**PROMPT:**
Work out how many lines in the data hold the string "computer". Reply with only that number.
#### GIVEN RECORDS ####
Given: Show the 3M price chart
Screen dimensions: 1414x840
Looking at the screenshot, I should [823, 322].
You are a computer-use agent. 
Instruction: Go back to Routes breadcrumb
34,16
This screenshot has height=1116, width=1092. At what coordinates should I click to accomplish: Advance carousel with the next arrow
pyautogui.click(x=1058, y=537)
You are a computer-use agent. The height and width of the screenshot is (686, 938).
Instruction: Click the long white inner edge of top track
####
**EXERCISE SOLUTION:**
2